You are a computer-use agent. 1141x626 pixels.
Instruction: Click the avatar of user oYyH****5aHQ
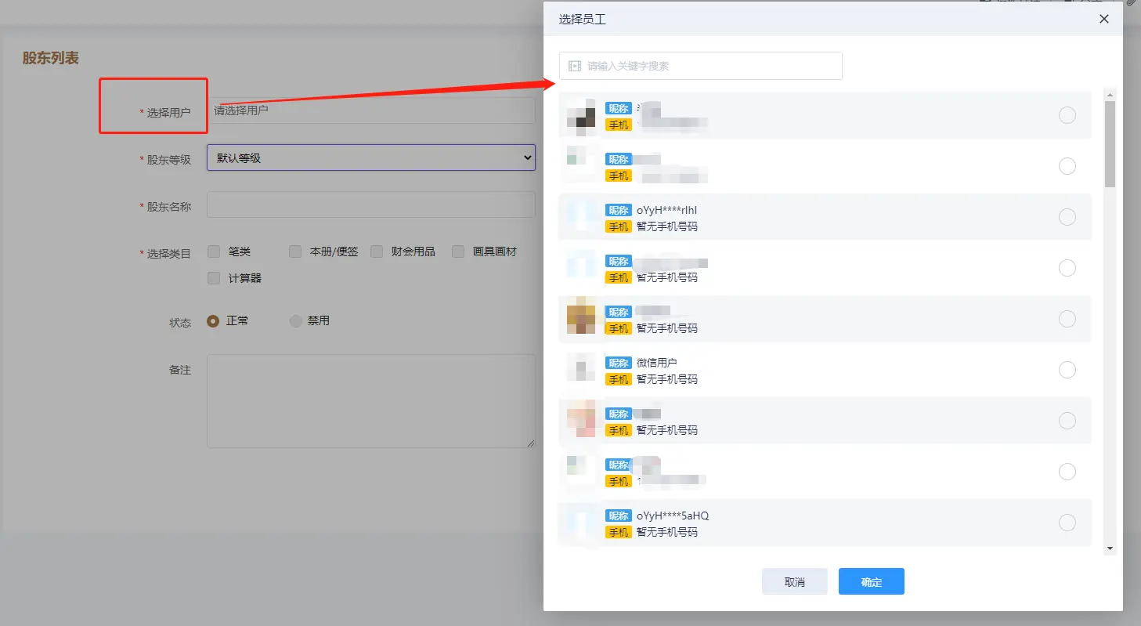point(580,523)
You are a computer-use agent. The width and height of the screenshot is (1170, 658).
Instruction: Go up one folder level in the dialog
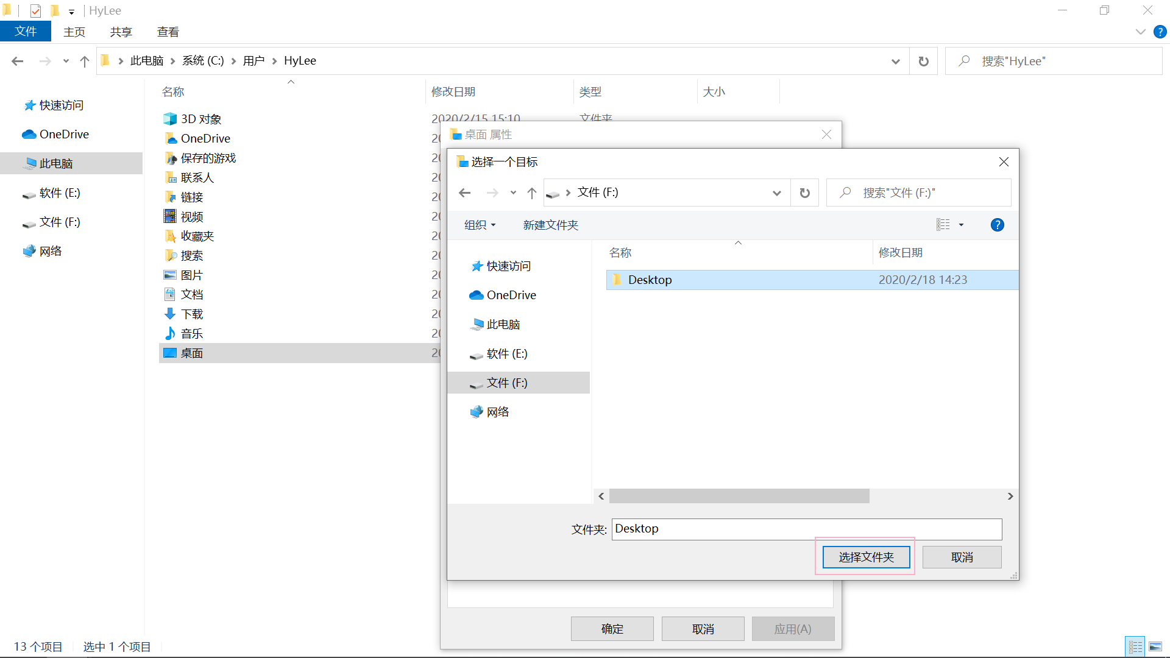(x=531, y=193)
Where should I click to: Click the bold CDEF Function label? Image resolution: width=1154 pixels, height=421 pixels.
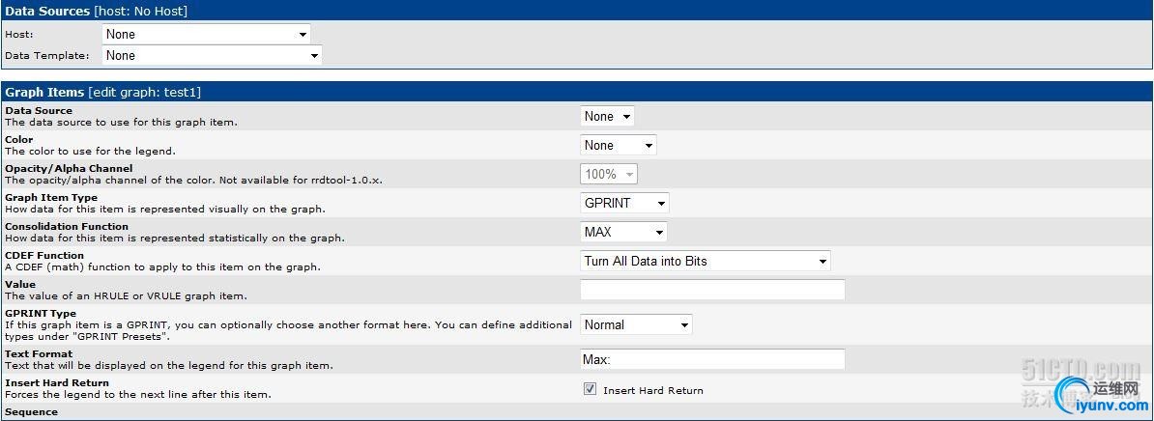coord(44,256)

- - -

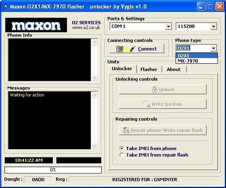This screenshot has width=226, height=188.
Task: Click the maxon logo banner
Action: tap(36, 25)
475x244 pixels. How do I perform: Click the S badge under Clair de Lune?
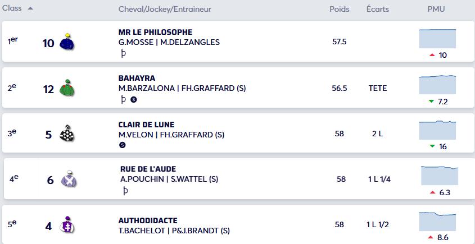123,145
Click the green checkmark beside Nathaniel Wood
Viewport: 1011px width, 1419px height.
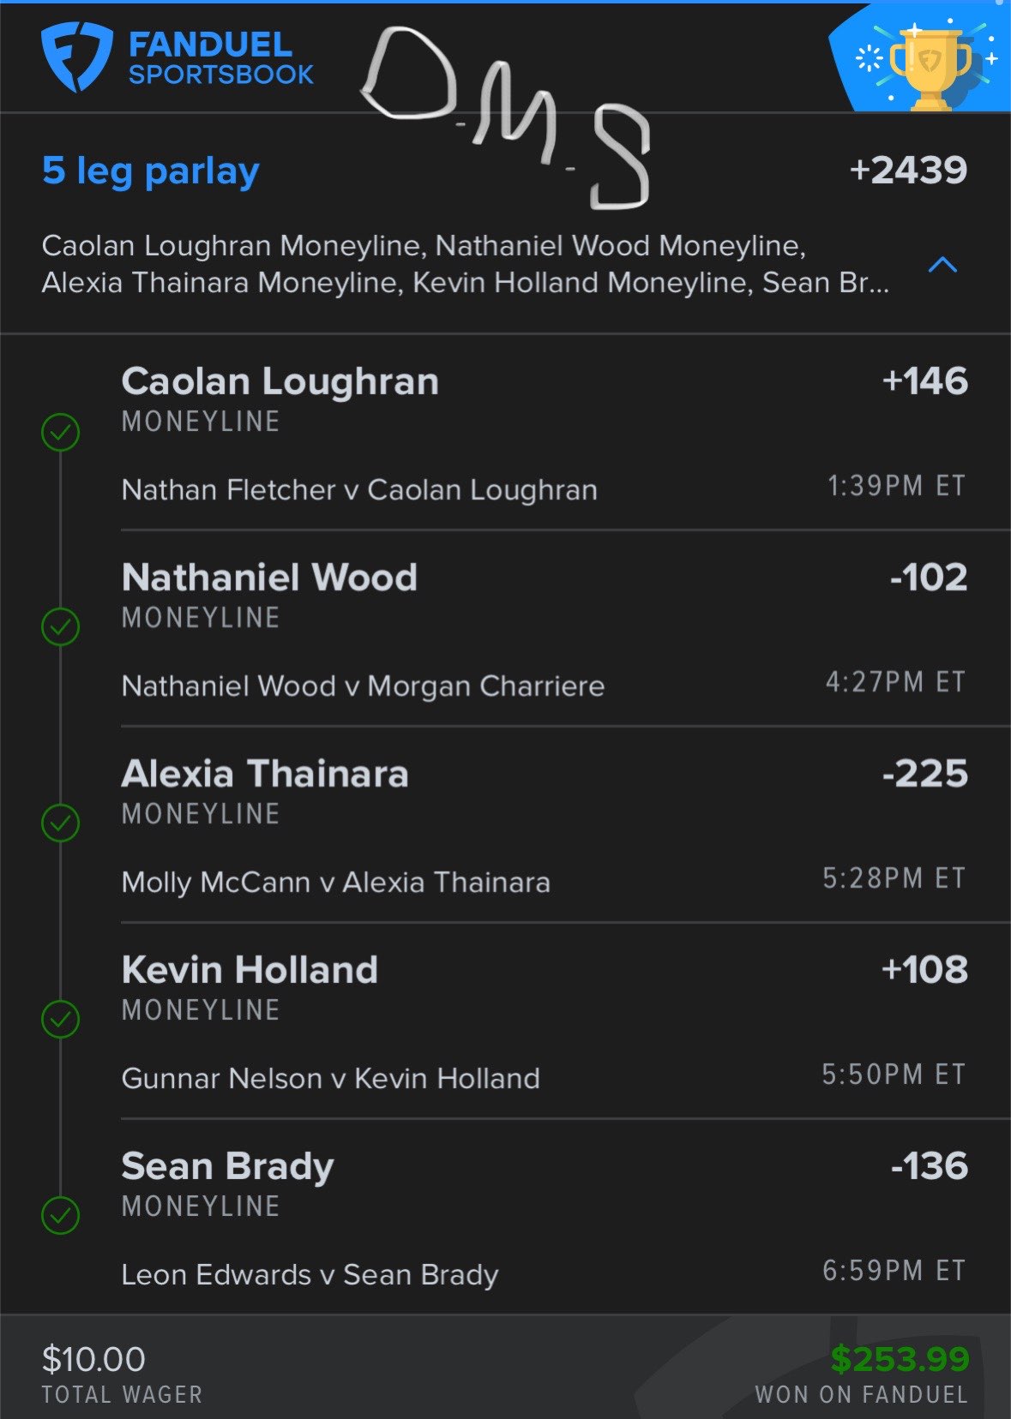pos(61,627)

- - -

REQUIRED WORK: Update the records from the line with "You are a computer-use agent. 1141x626" to the line with "coord(44,256)", swapping "folder" for "directory" and keeping everything else unchanged. Omit the pictures from your answer.

ANSWER FOR THIS EXERCISE:
You are a computer-use agent. 1141x626 pixels.
Instruction: Click the avatar of user oYyH****5aHQ
point(580,523)
You are a computer-use agent. The width and height of the screenshot is (1170, 658).
Instruction: Go up one directory level in the dialog
(x=531, y=193)
Where should I click to: Click the bold CDEF Function label? Image resolution: width=1154 pixels, height=421 pixels.
coord(44,256)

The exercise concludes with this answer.